• [Supplied passage]:

----

Nov 30, 2022 - News

Colorado Democrats are flush with power but face a fiscal cliff

Illustration of a hundred dollar bill with a donkey as the face.

Illustration: Aïda Amer/Axios

As Democrats celebrated historic victories on election night, Scott Wasserman stood among the revelers at the party with a dour look.

  • "A blue state needs money to pay for blue things," the president of the Bell Policy Center, a progressive advocacy organization, told us.

What's happening: In the midterm election, Colorado voters agreed to an income tax cut that will reduce state revenue by $1 billion in the first two years and roughly $413 million in subsequent years.

  • In addition, successful ballot measures pushed by special interests will siphon off as much as $300 million a year for affordable housing and about $100 million annually for school meals.

Why it matters: The tax cut — the second in as many years — and dedicated earmarks mean less money is available for other Democratic priorities, including education, fiscal reserves, public assistance programs and health care.

  • The ballot measures only "accelerated our path to a fiscal cliff," Wasserman warned.
  • "This makes anything this blue state wants incredibly hard to fund," he added.

Context: How much Colorado can spend each year in the state budget is limited by the Taxpayer's Bill of Rights and any excess revenue must go to taxpayers in the form of refunds or programs as outlined in law.

  • Democrats — and the Bell Policy Center — consider it a fiscal knot that limits their ability to spend money to pay for their new programs, such as expanded preschool or kindergarten.

----

Data records:
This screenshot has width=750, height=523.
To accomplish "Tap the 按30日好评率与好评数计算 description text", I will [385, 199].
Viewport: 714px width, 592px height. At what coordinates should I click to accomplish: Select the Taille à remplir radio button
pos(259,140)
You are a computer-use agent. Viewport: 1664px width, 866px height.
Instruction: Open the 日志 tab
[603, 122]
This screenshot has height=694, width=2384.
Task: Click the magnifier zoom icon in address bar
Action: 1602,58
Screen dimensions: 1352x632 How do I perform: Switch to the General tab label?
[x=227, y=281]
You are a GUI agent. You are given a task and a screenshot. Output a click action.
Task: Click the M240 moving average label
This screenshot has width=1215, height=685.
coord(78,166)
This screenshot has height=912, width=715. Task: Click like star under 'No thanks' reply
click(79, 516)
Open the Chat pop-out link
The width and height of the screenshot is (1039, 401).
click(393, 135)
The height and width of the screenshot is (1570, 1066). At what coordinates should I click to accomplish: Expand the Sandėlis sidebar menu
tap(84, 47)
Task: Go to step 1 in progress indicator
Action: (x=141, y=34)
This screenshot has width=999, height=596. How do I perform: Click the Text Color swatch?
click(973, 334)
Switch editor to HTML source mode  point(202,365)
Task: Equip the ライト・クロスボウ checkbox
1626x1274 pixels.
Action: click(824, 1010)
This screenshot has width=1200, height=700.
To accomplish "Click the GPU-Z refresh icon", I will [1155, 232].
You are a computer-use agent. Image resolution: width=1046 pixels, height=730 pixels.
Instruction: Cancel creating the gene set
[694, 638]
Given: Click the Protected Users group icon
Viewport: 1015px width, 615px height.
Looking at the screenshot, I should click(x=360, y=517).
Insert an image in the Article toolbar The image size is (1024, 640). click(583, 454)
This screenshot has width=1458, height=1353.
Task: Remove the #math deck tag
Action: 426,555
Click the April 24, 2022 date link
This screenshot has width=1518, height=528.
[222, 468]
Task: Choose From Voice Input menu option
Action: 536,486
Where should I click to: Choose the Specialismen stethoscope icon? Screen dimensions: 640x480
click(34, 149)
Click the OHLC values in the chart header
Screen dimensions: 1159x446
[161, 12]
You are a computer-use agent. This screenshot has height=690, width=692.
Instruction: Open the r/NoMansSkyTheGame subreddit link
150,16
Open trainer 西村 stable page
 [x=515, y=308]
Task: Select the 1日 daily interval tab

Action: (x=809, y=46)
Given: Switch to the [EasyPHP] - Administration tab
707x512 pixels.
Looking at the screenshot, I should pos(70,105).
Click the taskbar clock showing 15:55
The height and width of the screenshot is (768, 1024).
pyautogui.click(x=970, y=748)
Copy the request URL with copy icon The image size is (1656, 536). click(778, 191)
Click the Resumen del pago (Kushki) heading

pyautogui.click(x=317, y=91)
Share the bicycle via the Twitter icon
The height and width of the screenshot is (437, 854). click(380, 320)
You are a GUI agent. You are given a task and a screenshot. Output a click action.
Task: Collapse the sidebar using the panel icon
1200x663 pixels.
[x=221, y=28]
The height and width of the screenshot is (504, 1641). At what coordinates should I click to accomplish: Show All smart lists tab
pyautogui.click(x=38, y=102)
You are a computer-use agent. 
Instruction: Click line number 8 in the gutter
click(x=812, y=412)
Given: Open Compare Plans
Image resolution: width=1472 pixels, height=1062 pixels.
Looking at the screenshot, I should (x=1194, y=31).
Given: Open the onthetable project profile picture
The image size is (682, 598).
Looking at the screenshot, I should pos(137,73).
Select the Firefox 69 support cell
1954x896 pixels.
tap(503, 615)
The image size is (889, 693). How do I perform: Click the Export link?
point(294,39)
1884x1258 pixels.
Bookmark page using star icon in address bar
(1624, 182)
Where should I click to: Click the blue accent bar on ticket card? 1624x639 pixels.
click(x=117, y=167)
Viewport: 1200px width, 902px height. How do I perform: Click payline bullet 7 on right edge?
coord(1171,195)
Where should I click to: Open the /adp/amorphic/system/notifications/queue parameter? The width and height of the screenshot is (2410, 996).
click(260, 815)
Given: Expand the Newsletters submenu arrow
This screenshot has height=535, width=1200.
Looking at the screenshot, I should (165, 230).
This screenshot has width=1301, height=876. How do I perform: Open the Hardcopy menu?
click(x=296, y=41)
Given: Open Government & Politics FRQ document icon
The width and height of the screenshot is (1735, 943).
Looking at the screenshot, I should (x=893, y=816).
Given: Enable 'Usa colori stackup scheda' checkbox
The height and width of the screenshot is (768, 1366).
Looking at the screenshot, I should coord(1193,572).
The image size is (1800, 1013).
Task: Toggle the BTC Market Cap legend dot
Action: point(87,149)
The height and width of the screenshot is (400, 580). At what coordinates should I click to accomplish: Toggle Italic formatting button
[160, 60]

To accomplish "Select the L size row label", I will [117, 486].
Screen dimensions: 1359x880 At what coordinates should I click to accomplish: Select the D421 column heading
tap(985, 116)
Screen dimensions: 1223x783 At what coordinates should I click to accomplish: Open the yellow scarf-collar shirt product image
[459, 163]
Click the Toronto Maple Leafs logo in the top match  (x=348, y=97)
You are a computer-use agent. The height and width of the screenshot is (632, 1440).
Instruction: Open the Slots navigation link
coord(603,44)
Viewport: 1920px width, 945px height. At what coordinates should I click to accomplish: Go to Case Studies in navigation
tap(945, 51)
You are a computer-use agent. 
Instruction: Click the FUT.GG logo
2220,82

----

• [Activities]:
• 1. Retype the part of the Colorado budget article starting with "As Democrats celebrated" and going on through "and health care.".
• 2. Write what comes next in the Colorado budget article, picking up right after its last sentence.

• [Answers]:
• 1.
As Democrats celebrated historic victories on election night, Scott Wasserman stood among the revelers at the party with a dour look.

  • "A blue state needs money to pay for blue things," the president of the Bell Policy Center, a progressive advocacy organization, told us.

What's happening: In the midterm election, Colorado voters agreed to an income tax cut that will reduce state revenue by $1 billion in the first two years and roughly $413 million in subsequent years.

  • In addition, successful ballot measures pushed by special interests will siphon off as much as $300 million a year for affordable housing and about $100 million annually for school meals.

Why it matters: The tax cut — the second in as many years — and dedicated earmarks mean less money is available for other Democratic priorities, including education, fiscal reserves, public assistance programs and health care.

• 2.
  • Gov. Jared Polis proposed a $40.6 billion spending plan for the 2022-23 fiscal year that starts July 1, but it sets aside more money than anticipated for taxpayer refunds.

Reality check: Right now, the state is flush with cash and receiving a huge infusion of federal dollars for pandemic relief and infrastructure projects.

  • The cliff would arrive down the road, possibly in the 2025-26 fiscal year when the federal money expires and economists expect the state's growth to plateau.
  • Wasserman says his organization will embark on a campaign to educate elected officials and voters about the "tough choices" ahead and create a more sustainable fiscal system.

The other side: Polis is one target for those messages, but he supported the income tax cut and told Axios Denver in a recent interview that he'd like to see more cuts, echoing conservatives.

  • "We want to look at the economy and see where we are at … but obviously one of the things that Colorado can do to attract businesses and secure our further economic growth is to further reduce the state income tax," he said in an interview.